Mais comment en vouloir à tous ces talents qui, souvent à contrecœur, n’ont d’autre choix que de quitter leur pays pour pouvoir s’épanouir professionnellement ailleurs. Comment en vouloir à Manno qui ne peut pas se permettre de perdre une année de plus à ne rien faire, sachant que la carrière pro d’un footballeur ne dépasse pas les 15 ans. Comment en vouloir à Marie, qui voit comment ses collègues travaillent des mois entiers sans salaire, dans des conditions particulièrement difficiles, surtout depuis que les gangs n’hésitent plus à attaquer les centres hospitaliers. Tout comme au sein d’une entreprise, la gestion des ressources humaines d’un pays ne s’improvise pas. Il faut former, mais aussi savoir garder les talents que l’on forme.

 

Si notre jeunesse est en crise, c’est aussi parceque le secteur de l’éducation, fondamental pour l’avenir de tout pays, l’est tout autant. Les écoles sont en ruine, les enseignants sont sous-payés et démoralisés, et les programmes éducatifs sont désuets. Les jeunes qui aspirent à devenir ingénieurs ou médecins se retrouvent face à des obstacles insurmontables. Sans une éducation de qualité, comment ces jeunes pourront-ils construire l’avenir d’Haïti ? Nombreux sont les jeunes brillants qui, faute de perspectives, basculent dans la délinquance.

 

Cette crise de la jeunesse haïtienne n’est pas seulement une tragédie pour les jeunes, mais aussi pour notre pays dans son ensemble. Si l’on ne parvient pas à inverser cette tendance, dans une décennie, Haïti fera face à un déficit criant de professionnels qualifiés, de leaders innovateurs, et d’athlètes compétitifs. Cette génération, qui devrait être la force motrice du pays, risque de devenir une génération perdue, marquée par la désillusion et le désespoir.

 

Il est impératif que les responsables politiques, les organisations locales et internationales, ainsi que l’ensemble de la société civile haïtienne, prennent des mesures immédiates pour redresser cette situation alarmante.

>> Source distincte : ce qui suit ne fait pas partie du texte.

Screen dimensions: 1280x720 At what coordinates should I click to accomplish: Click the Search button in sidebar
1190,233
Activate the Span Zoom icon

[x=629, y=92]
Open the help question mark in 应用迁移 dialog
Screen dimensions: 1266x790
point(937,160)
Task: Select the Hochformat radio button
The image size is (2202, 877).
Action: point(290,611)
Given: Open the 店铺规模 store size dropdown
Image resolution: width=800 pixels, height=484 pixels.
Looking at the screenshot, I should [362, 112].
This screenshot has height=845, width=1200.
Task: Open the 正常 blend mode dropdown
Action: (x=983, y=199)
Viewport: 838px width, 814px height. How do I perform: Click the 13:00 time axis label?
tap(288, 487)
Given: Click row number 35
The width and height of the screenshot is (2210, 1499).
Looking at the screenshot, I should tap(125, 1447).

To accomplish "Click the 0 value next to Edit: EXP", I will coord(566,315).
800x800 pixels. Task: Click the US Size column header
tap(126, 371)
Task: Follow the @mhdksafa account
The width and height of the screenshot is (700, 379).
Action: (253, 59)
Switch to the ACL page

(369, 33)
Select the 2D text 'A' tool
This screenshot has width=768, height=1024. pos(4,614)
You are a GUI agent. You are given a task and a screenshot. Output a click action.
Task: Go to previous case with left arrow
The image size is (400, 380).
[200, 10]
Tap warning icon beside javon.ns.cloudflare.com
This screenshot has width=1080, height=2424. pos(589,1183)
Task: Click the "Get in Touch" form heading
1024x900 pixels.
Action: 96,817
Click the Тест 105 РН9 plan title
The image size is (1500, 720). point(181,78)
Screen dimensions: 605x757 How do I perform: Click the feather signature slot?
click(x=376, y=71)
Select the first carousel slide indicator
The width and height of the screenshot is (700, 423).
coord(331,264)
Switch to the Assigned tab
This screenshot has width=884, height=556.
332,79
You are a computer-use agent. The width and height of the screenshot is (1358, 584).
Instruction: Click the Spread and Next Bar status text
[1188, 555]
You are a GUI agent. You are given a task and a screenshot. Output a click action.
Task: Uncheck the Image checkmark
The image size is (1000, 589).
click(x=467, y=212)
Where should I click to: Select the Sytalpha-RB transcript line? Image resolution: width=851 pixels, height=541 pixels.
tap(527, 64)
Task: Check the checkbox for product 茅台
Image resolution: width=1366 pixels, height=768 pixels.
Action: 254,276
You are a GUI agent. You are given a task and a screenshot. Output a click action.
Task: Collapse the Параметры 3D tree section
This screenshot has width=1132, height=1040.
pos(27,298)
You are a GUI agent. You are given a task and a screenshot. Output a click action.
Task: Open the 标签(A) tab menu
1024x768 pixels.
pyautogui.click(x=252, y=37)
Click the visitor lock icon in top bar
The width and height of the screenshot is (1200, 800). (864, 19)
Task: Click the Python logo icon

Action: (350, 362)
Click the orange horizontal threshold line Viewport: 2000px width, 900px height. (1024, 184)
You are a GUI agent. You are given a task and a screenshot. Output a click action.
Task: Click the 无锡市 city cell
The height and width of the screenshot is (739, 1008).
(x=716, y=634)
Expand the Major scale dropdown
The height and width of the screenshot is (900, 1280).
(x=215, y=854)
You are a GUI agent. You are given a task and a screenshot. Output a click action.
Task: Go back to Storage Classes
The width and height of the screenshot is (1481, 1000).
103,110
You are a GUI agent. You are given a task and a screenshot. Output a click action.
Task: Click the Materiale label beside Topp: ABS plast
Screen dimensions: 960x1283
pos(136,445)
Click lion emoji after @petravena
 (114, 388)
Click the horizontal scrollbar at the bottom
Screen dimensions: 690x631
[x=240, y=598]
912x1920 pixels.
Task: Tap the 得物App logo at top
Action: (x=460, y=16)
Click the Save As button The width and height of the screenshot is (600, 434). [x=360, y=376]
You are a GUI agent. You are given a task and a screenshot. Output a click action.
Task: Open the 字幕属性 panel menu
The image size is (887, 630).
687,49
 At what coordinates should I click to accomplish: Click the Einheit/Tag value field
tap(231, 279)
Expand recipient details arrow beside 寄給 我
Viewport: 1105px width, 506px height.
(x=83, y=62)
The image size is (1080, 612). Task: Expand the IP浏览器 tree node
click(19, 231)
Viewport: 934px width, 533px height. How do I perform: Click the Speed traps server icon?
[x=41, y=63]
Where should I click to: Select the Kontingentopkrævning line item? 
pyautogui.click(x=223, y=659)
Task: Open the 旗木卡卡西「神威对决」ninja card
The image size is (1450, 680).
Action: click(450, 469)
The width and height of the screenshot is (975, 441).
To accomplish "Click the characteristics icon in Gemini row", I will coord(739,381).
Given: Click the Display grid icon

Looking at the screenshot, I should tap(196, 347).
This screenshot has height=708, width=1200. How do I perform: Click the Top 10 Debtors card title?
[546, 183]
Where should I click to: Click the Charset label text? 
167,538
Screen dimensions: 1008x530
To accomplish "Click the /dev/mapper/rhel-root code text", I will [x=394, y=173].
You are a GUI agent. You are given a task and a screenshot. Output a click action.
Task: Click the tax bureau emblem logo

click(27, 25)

Investir dans l’éducation, soutenir les talents dans le sport et les arts, et créer un environnement propice au développement des jeunes sont des étapes cruciales pour assurer un avenir prometteur pour Haïti.

 

Les jeunes d’aujourd’hui sont les dirigeants de demain. Leur perte serait une tragédie pour nous tous. Nous devons agir maintenant pour soutenir cette génération, pour qu’elle puisse réaliser pleinement son potentiel et mener Haïti vers un avenir meilleur. C’est dans l’intérêt de tous de veiller à ce que la jeunesse haïtienne ne soit pas sacrifiée, mais qu’elle devienne plutôt une génération de renouveau et d’espoir.